Unfortunately you've left your application a bit late, you could've used the the more expensive option which takes 2 days, if i remember correctly.


----------



## prabupk (Dec 22, 2013)

mariot said:


> Unfortunately you've left your application a bit late, you could've used the the more expensive option which takes 2 days, if i remember correctly.


This is not correct. Since I applied 10 days back, the expensive option which you suggest (visa in 2 days) was greyed out and I did not have an option to select it.


----------



## Zeeshan08 (Sep 15, 2013)

There is a delay for new years. They have visa applications backed up in the system. You might get it, but its unlikely.


----------



## indoMLA (Feb 6, 2011)

This is utter BS. A country built on tourism can't process visas fast enough? I guess they can't find enough Indians/Pakistanis to do work since the government employees are always on tea breaks and checking messages on their phone.


----------



## twowheelsgood (Feb 21, 2013)

indoMLA said:


> This is utter BS. A country built on tourism can't process visas fast enough? I guess they can't find enough Indians/Pakistanis to do work since the government employees are always on tea breaks and checking messages on their phone.

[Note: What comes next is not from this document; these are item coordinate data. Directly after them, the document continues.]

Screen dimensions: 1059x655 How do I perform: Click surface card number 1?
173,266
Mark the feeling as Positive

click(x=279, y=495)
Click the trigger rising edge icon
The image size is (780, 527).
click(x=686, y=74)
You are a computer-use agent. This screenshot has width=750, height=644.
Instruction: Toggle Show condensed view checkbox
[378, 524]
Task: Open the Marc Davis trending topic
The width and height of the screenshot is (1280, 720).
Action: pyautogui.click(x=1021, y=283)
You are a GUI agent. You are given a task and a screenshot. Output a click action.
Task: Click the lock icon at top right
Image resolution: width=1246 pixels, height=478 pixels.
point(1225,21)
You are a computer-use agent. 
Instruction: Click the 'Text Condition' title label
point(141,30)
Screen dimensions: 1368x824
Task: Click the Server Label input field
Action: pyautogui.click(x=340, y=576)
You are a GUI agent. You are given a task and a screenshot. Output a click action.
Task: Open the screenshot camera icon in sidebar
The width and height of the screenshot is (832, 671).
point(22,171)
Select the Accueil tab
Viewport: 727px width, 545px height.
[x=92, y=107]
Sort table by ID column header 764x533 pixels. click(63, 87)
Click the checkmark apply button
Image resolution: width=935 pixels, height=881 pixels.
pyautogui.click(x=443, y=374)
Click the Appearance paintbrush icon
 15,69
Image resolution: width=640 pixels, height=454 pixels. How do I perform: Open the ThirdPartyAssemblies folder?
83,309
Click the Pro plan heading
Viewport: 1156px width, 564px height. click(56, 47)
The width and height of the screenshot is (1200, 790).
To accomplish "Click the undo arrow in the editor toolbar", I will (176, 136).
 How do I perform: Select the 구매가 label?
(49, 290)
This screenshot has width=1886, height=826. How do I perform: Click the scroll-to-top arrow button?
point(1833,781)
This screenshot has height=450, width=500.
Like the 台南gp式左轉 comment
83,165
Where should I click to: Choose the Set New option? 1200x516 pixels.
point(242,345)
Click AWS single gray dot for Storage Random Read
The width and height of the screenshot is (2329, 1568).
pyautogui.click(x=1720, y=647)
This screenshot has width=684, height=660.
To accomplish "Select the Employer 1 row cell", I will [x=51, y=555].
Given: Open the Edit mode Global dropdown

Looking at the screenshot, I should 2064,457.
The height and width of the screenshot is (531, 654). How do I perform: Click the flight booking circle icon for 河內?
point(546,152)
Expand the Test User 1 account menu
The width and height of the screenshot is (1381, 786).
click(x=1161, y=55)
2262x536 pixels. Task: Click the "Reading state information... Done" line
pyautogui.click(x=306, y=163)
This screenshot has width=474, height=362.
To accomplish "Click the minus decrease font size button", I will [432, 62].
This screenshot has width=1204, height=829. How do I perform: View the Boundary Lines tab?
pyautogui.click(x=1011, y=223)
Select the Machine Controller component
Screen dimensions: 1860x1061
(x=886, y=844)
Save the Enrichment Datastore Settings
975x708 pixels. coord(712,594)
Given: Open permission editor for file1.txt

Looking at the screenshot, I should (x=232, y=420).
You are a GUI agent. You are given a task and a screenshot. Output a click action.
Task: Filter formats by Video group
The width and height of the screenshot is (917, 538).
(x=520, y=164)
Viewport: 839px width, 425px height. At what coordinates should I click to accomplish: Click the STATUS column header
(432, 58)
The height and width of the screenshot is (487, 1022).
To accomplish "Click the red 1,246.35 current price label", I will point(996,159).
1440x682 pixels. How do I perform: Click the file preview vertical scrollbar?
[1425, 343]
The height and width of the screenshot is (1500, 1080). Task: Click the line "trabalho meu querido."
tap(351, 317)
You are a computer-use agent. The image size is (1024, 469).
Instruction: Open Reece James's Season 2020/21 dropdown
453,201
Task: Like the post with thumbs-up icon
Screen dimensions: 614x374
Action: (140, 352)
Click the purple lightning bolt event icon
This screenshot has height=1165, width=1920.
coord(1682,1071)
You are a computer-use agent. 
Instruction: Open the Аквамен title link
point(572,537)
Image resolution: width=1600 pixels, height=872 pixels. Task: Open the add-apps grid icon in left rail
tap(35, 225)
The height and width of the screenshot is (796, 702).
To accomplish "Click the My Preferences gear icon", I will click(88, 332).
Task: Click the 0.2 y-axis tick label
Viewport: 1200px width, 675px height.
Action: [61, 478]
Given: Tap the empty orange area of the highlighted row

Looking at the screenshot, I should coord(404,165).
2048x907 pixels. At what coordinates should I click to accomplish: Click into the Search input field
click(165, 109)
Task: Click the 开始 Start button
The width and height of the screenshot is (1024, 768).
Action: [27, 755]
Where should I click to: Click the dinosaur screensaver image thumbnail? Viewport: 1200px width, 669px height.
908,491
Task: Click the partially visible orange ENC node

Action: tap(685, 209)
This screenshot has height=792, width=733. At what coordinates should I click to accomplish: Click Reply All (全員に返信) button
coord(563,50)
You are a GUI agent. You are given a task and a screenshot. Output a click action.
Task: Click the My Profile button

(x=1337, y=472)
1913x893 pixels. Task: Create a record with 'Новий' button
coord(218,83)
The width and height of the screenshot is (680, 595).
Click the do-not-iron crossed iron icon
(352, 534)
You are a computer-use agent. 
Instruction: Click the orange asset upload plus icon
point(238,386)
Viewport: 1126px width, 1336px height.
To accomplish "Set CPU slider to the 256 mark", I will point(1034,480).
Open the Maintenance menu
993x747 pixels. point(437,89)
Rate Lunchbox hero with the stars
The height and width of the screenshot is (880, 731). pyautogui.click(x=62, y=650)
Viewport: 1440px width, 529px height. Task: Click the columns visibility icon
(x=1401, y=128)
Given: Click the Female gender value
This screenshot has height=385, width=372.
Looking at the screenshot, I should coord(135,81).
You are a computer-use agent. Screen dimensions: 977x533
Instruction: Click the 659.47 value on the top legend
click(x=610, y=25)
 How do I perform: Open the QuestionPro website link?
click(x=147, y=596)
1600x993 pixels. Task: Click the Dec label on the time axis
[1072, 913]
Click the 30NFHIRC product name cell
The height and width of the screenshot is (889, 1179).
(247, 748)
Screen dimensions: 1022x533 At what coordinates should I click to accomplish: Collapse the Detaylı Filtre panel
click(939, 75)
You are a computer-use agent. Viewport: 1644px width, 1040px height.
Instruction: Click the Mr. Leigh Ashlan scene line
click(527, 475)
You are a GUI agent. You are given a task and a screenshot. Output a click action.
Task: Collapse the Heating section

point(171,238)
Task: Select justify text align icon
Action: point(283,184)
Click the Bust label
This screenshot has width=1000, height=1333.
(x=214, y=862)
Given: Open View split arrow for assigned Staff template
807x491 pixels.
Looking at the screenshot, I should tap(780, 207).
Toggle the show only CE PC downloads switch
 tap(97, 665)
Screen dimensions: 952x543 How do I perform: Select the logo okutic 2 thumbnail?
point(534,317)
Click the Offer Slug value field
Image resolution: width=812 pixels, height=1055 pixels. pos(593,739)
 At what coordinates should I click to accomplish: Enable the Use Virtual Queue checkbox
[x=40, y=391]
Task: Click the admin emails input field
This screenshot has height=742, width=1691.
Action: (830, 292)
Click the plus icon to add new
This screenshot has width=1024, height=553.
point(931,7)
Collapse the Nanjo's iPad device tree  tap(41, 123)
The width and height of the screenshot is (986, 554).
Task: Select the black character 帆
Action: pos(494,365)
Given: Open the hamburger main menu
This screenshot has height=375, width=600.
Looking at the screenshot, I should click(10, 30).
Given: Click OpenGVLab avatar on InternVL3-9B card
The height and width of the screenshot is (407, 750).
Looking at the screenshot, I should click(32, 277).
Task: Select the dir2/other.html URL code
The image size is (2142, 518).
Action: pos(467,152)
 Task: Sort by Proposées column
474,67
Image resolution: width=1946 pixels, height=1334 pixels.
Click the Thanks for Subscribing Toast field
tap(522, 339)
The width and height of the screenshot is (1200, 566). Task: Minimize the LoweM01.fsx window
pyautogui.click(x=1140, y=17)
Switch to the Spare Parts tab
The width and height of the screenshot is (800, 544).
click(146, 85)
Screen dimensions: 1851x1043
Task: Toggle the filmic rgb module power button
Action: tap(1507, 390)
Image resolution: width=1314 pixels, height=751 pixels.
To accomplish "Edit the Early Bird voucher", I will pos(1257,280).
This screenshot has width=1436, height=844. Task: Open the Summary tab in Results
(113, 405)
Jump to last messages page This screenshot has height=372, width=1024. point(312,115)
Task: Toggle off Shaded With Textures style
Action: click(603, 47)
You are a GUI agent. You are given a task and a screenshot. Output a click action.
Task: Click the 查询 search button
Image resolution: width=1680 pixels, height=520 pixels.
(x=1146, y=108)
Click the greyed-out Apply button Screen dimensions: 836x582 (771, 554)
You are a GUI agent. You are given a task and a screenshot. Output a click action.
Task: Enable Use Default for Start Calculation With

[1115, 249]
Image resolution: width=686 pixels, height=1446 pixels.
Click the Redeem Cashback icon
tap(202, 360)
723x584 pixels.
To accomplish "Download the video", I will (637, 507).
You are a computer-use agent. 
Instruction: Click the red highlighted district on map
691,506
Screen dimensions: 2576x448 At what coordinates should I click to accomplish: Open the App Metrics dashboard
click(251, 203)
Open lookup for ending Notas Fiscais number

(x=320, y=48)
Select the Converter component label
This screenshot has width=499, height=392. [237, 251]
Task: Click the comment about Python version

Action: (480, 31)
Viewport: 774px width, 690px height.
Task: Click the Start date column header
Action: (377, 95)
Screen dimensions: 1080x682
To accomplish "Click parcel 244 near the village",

Yes, I am sure you are upset but most people wouldn't apply at the busiest time of the year in the Uk, expecting things to be quick. Most people apply in plenty of time.

Dubai isn't built on tourism - what on earth made you think that ?

Its built on business, and they have plenty of foreign nationals here, and apart from Christmas day all the government offices are open. I suspect you will find the delays are at your end, where you are applying via a third country, which will add extra time to the process.


----------



## indoMLA (Feb 6, 2011)

twowheelsgood said:


> Yes, I am sure you are upset but most people wouldn't apply at the busiest time of the year in the Uk, expecting things to be quick. Most people apply in plenty of time.
> 
> Dubai isn't built on tourism - what on earth made you think that ?
> 
> Its built on business, and they have plenty of foreign nationals here, and apart from Christmas day all the government offices are open. I suspect you will find the delays are at your end, where you are applying via a third country, which will add extra time to the process.


Dubai is built on business and that business is tourism. I think that because that is what they keep shoving down everyone's throats.

It is not on my end. I applied via a Tourism Agency some 2 weeks back and their website and also others I have spoken to say that are quick (taking only 3-5 days to get the visa). Not the case here.... 

They claim that immigration is backlogged with applications, but if this country doesn't celebrate Christmas (or at least the government sector employees don't since they are GCC and/or Arab(i.e. Muslim), then why is their a backlog? I can understand that Europeans want to escape the winters in their country and come south, but most European nations don't need a visa to visit the UAE. I don't suspect individuals are escaping the mild temps in there countries, so if aside from Christmas the government is open then what is cause for the backlog? Why can't they process the visas in the time they promise?

Also, Emirates Airlines claims (speaking to employees in the Dnata building on SZR) if you buy a airline ticket with them that they can get you a visa within 3 days. They can't deliver, so why make the promise?


----------



## twowheelsgood (Feb 21, 2013)

indoMLA said:


> Dubai is built on business and that business is tourism.


Sorry old sport but complete tosh. Dubai is not Malaga with sand. Its a massive business hub and that pays for everything - the holiday stuff is nice but it really isn't what drives the place. You would know that if you drive around and saw 90% of the buildings are homes and businesses and not holiday resorts. Sure there are some nice hotels, but it is not driven by holidaymakers.

You clearly believe that people are just delaying your application for the heck of it. If its late its late - don't take it personally. Its not your country and for all you know you may not be granted a Visa. Its not three days and let everyone in. Some may take longer and some never get one.

And you can get a visa in three days but maybe, just maybe, that doesn't apply to everyone. And maybe when you apply via Emirates it is three days, because they prioritise their own agencies and not third party agencies operating in one country with an applicant from another country wanting to go to yet another one.


----------